◆ **Exercise goal**
Please copy the stretch of the essay about a sober twenties from "After finishing rehab, I" through "life new meaning.", swapping "college" for "school".

◆ **Passage**
How My (Sober) 20s Prepared Me For Turning 30
My journey of getting to know myself began when I was 20. After numbing myself with drugs and alcohol for the first two years of college, I had an awakening and knew I needed to face my issues head on. I did not want to live my life in a blur, unable to remember what I did the night before and unable to fully live each day to the fullest. So, I had the courage to ask my parents for help and began to do what I needed to do in order to live the life I deserved.
I went to rehab at Hazelden. Life at that point still felt like a blur, but I do remember that our days were completely structured, down to the hour: we cleaned our rooms, ate and sat in therapy. Each hour of the day was meant to be filled, in order to show us what it’s like to have responsibilities and to be accountable for every action.
After finishing rehab, I returned home and knew I had big decisions to make when I returned to college. That was going to be the hard part: going back to the place I tumbled down a dark path and rebuilding a healthy life there. I was only 20 years old. It wasn’t going to be easy but I knew I wanted to finish college and didn’t want to waste any more time. Now was the time to dive into my studies and do the best I could with a new mindset.
I followed a strict schedule of balancing coursework with taking care of myself. I went to daily Alcoholics Anonymous meetings (which I stopped attending later on, knowing I no longer needed them to stay sober), saw a therapist and slowly built a new support system, and received one of the greatest gifts of my twenties: my dog, Dylan. Dylan loved me unconditionally and provided a sense of comfort. Caring for him also gave my life new meaning.

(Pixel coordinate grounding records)
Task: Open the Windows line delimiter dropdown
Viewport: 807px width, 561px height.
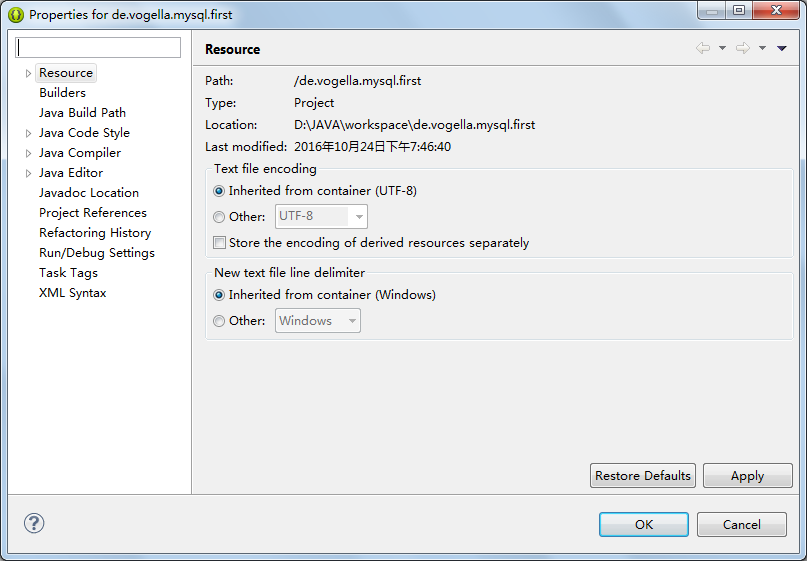Action: point(318,321)
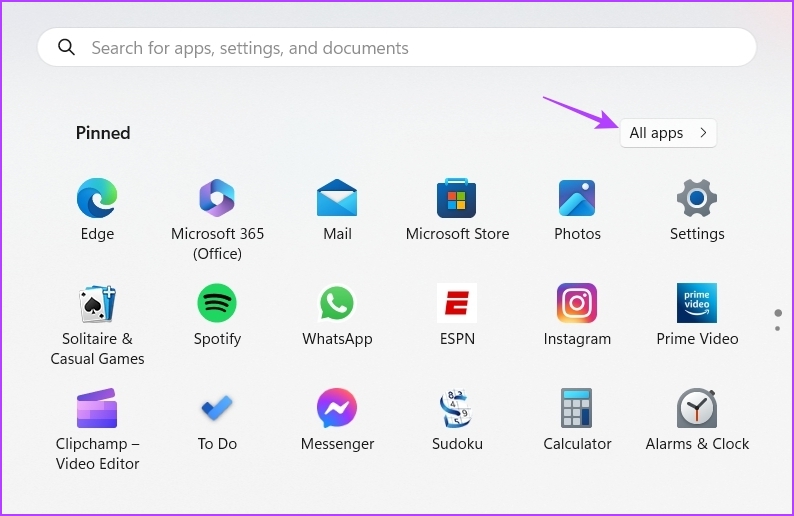Open the ESPN app

pyautogui.click(x=457, y=304)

◆ **Response for this exercise**
After finishing rehab, I returned home and knew I had big decisions to make when I returned to school. That was going to be the hard part: going back to the place I tumbled down a dark path and rebuilding a healthy life there. I was only 20 years old. It wasn’t going to be easy but I knew I wanted to finish school and didn’t want to waste any more time. Now was the time to dive into my studies and do the best I could with a new mindset.
I followed a strict schedule of balancing coursework with taking care of myself. I went to daily Alcoholics Anonymous meetings (which I stopped attending later on, knowing I no longer needed them to stay sober), saw a therapist and slowly built a new support system, and received one of the greatest gifts of my twenties: my dog, Dylan. Dylan loved me unconditionally and provided a sense of comfort. Caring for him also gave my life new meaning.